Thank you. Yes, you are totally correct. We have had very good cash collection. And if you look especially quarter 1, that we had extremely good cash collection and came from accounts receivables. And that always when you have a big swings in working capital, these are a little bit like one-offs because you get the new level and this is exactly what happened. So and that's why the rolling 12 is very good because we're comparing very -- quite good second half last year and very good first half of this year. Working capital is always a swing factor. And now we've said going forward that we are aiming to increase our inventories specifically on the semiconductor side, as we've seen that supply is quite tight, and it's good to have a little bit more buffers here. Otherwise, in longer term, of course, I would say that our EBIT is pretty good measurement where our cash flow should land because our depreciations and CapEx are quite close to each other. And of course, when you have a big hikes in net sales, like we normally have seen in the past, in the fourth quarter that will also increase your accounts receivables, but normal development is basically based on what is our profit development.

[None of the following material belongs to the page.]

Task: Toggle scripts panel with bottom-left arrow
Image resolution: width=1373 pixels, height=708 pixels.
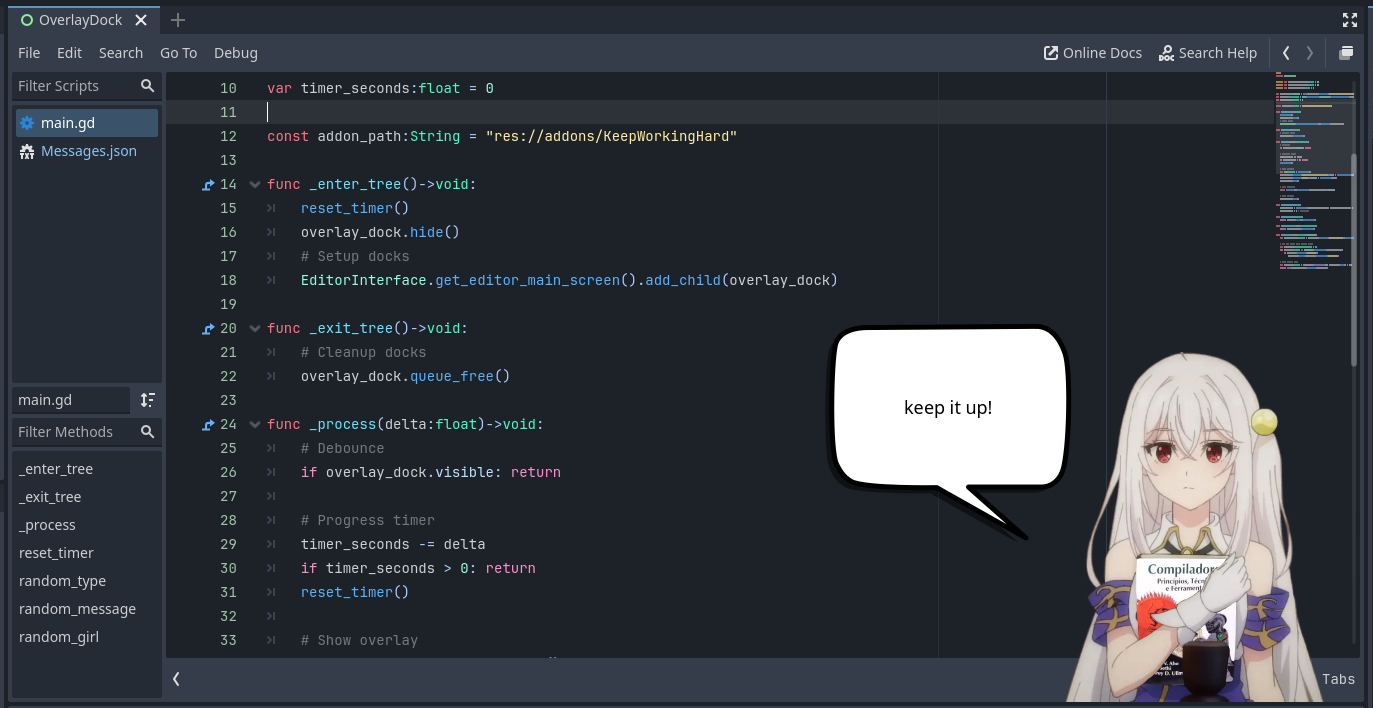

That's great. Thank you, Stefan, and thank you to Marco and Pekka. Thank you everyone for your questions today. And ladies and gentlemen, this does conclude today's call. I would like to remind you that during the call, we have made a number of forward-looking statements that involve risks and uncertainties. Actual results may, therefore, differ materially from the results currently expected. Factors that could cause such differences can be both external as well as internal operating factors. We have identified these risks in more detail in the section titled Operating and financial review and Prospects-Risk factors of our 2020 annual report on Form 20-F as well as other filings with the U.S. Securities and Exchange Commission. With that, thank you very much for joining us, and enjoy the rest of your day. Goodbye.
Thank you. The conference has now concluded. Thank you for attending today's presentation. You may now disconnect.